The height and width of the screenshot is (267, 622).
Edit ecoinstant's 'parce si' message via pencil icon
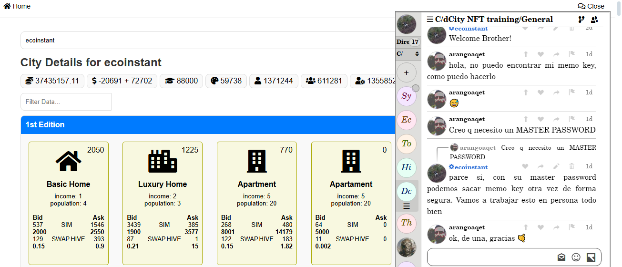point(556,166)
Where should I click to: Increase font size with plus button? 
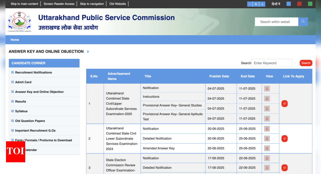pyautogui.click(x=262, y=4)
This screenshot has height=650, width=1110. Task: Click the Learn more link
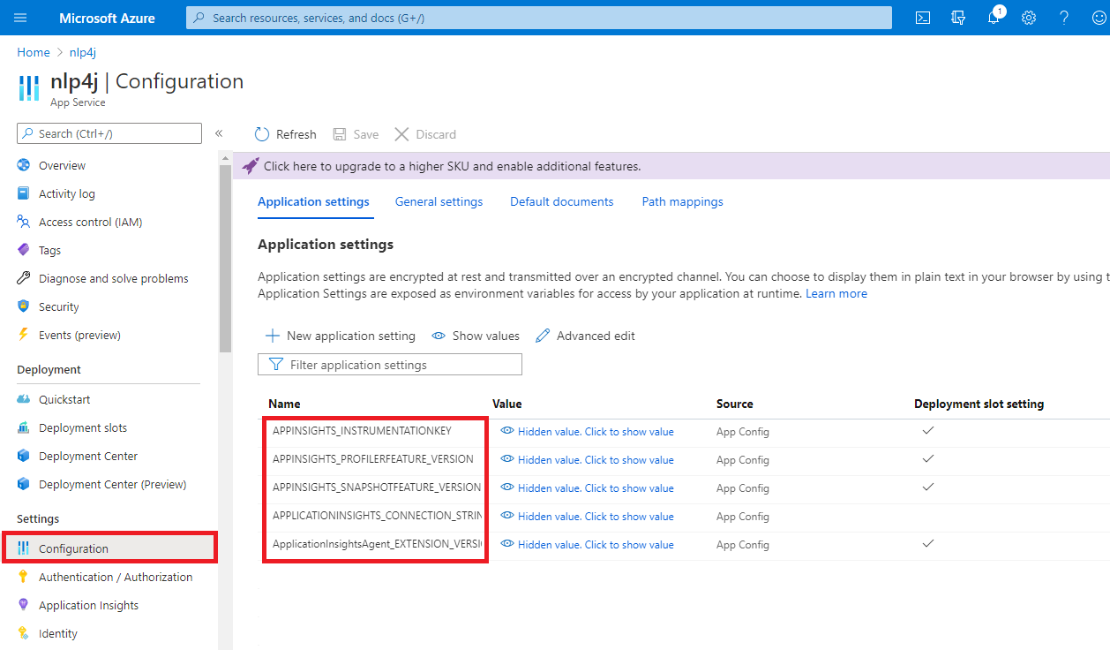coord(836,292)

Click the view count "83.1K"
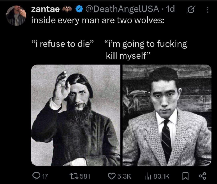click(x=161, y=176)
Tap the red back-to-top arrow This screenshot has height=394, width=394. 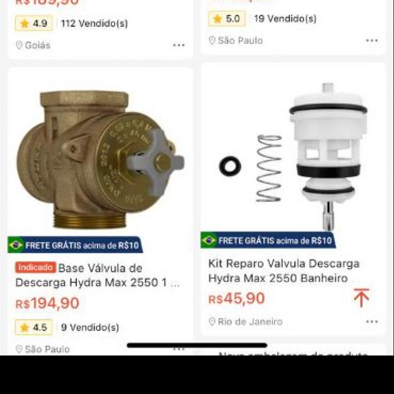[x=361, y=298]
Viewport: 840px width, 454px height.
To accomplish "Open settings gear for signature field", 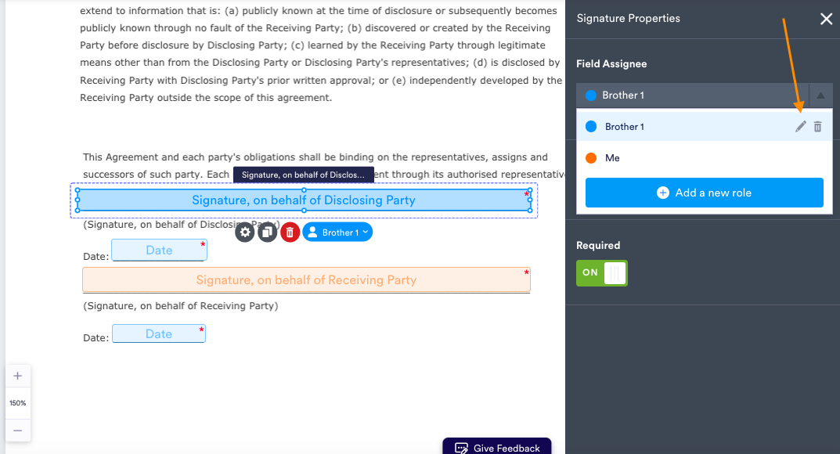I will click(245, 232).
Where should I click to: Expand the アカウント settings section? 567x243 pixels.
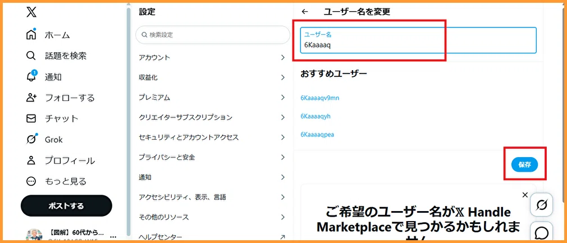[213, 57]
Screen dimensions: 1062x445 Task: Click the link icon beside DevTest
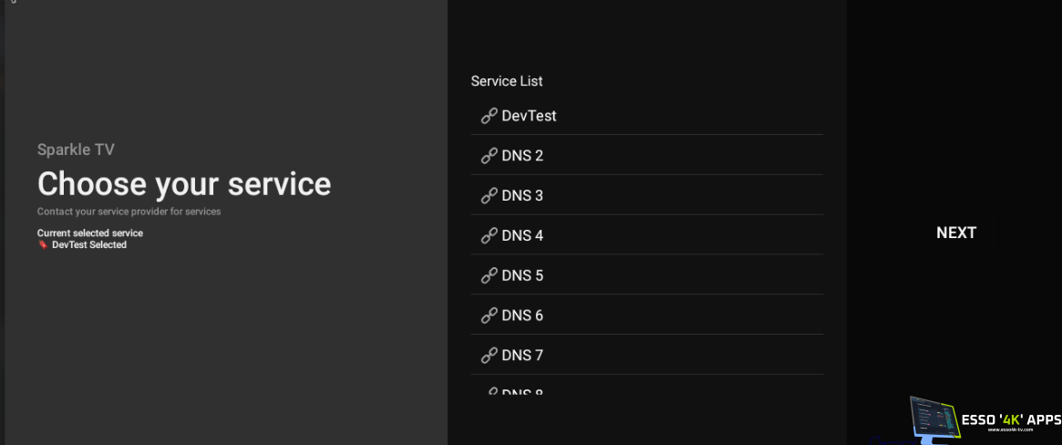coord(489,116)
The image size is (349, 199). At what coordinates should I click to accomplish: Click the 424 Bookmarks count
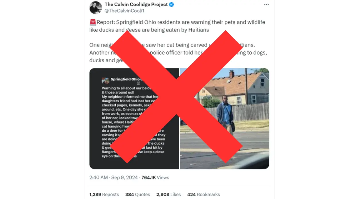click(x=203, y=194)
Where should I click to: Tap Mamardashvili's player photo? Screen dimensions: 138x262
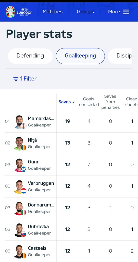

**Problem to solve:**
Your copy should hold exactly the lines from the one that contains "The image size" through the final line of the data, both ends included, and no pictures.

**Answer for the task:**
The image size is (349, 199). At what coordinates should I click to accomplish: Click the 424 Bookmarks count
click(x=203, y=194)
Where should I click to: Tap Mamardashvili's player photo? Screen dimensions: 138x262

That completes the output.